Ce que le sexologue Marc Ganem résume ainsi: «la sexualité, ce n'est pas uniquement le coït». Pour lui, les personnes en surpoids ont «une sexualité classique à partir du moment où elles ont accepté leur obésité.» Une affirmation validée par l'étude de Nathalie Bajos: «En termes de satisfaction et de fréquence des rapports, tout est pareil entre personnes obèses et non obèses. En revanche, l'importance de la sexualité dans la vie personnelle est minorée chez les femmes obèses», précise la sociologue. L'étude, en revanche, ne fournit pas d'indication quant à la durée des rapports (amoureux et sexuels) et aux positions utilisées.
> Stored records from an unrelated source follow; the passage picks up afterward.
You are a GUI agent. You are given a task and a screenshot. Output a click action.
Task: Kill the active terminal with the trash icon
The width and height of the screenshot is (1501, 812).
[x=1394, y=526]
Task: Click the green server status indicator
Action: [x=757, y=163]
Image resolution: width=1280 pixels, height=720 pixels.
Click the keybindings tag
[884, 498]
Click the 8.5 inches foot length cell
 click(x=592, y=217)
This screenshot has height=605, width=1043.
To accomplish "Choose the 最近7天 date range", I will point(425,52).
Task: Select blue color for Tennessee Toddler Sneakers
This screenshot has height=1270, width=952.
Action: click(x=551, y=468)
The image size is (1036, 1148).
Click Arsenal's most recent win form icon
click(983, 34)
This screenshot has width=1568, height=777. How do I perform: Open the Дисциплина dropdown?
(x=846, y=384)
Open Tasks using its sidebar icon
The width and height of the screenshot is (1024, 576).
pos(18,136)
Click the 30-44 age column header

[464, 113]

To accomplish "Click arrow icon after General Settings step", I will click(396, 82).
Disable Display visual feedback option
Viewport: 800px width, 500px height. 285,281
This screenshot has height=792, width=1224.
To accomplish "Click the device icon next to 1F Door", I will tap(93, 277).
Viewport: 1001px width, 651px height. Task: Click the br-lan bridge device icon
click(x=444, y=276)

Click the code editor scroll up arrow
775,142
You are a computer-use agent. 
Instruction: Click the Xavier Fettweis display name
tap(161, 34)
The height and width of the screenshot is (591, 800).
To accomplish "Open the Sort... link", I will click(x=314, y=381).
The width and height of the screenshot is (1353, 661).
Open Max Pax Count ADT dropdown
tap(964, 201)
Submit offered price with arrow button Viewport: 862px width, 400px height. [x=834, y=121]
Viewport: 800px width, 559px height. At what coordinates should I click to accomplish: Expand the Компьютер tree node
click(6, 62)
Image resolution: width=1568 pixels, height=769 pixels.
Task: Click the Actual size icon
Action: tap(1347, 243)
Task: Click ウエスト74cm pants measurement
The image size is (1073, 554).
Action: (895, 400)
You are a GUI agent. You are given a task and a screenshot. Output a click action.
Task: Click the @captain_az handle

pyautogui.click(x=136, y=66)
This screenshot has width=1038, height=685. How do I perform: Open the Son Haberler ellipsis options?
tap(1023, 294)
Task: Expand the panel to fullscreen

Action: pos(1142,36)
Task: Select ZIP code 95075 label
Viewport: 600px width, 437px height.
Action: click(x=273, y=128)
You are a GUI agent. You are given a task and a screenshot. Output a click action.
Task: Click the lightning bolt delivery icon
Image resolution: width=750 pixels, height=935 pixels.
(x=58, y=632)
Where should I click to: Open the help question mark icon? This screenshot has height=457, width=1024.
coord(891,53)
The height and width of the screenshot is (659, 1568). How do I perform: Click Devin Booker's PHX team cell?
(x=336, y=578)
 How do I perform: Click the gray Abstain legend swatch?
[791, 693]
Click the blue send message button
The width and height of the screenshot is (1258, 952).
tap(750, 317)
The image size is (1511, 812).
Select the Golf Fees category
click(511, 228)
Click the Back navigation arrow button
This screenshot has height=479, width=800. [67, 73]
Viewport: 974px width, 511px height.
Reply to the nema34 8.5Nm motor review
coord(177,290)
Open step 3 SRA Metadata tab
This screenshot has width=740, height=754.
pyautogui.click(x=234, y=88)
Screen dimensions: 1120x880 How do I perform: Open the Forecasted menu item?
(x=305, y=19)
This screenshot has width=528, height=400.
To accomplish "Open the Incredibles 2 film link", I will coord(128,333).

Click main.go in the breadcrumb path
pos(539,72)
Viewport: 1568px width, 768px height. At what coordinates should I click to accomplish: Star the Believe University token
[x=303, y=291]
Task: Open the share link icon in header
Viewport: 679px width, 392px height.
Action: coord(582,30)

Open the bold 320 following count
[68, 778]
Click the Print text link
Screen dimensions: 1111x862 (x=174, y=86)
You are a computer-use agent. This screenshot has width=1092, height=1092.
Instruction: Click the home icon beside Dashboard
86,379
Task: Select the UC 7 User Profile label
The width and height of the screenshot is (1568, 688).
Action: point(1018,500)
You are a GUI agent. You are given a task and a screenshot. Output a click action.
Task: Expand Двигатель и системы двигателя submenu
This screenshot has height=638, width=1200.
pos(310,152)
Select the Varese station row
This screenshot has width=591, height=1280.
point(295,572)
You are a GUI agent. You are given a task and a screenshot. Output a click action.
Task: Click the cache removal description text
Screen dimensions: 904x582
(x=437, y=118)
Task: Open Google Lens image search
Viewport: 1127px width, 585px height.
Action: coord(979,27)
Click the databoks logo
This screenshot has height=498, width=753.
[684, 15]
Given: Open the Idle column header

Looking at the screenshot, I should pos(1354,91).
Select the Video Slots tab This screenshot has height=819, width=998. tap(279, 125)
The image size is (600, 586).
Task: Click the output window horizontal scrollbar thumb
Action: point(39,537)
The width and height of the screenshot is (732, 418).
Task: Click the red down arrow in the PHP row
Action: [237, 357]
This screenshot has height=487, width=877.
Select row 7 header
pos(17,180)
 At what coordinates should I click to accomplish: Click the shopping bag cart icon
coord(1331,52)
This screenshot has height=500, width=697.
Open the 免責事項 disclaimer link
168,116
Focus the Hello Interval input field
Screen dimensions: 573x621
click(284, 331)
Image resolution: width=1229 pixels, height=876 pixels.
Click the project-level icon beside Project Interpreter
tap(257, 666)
Entre protection et auto-destruction
S'accepter, et accepter de parler de sa sexualité, la chose reste délicate. Une fois par an, le CNAO organise une réunion où les personnes en surpoids viennent avec leurs conjoints. Lors de la dernière séance, pas de soucis pour évoquer les difficultés de la vie quotidienne. Mais lorsque des questions plus intimes sont effleurées, un mur se dresse. «En groupe, cela reste tabou, constate Marie Citrini, la secrétaire générale du CNAO. Mais individuellement, quand les membres de l'association m'appellent, 1/3 des conversations concernent les rapports amoureux».
Si la sexualité demeure un sujet complexe à aborder, c'est aussi qu'elle cache parfois des blessures encore plus profondes. «Beaucoup de personnes obèses ont subi des violences psychologiques ou sexuelles», explique Béatrix de Lambertye, la porte parole d'Allegro Fortissimo. Pour les victimes de viols, les kilos en trop deviennent alors un rempart. Une façon de ne pas attirer l'autre. «C'est une logique de protection et en même temps d'auto-destruction, de haine de soi», ajoute Anne-Sophie Joly. Et aussi un moyen de montrer son mal-être, de faire parler son corps, quand les mots restent trop douloureux.
Arthur Nazaret
Que l'on peut traduire par : « Je ne voudrais jamais faire partie d'aucun club qui accepterait des gens comme moi en son sein »
Les prénoms ont été changés. Je n'ai trouvé aucun homme pour témoigner.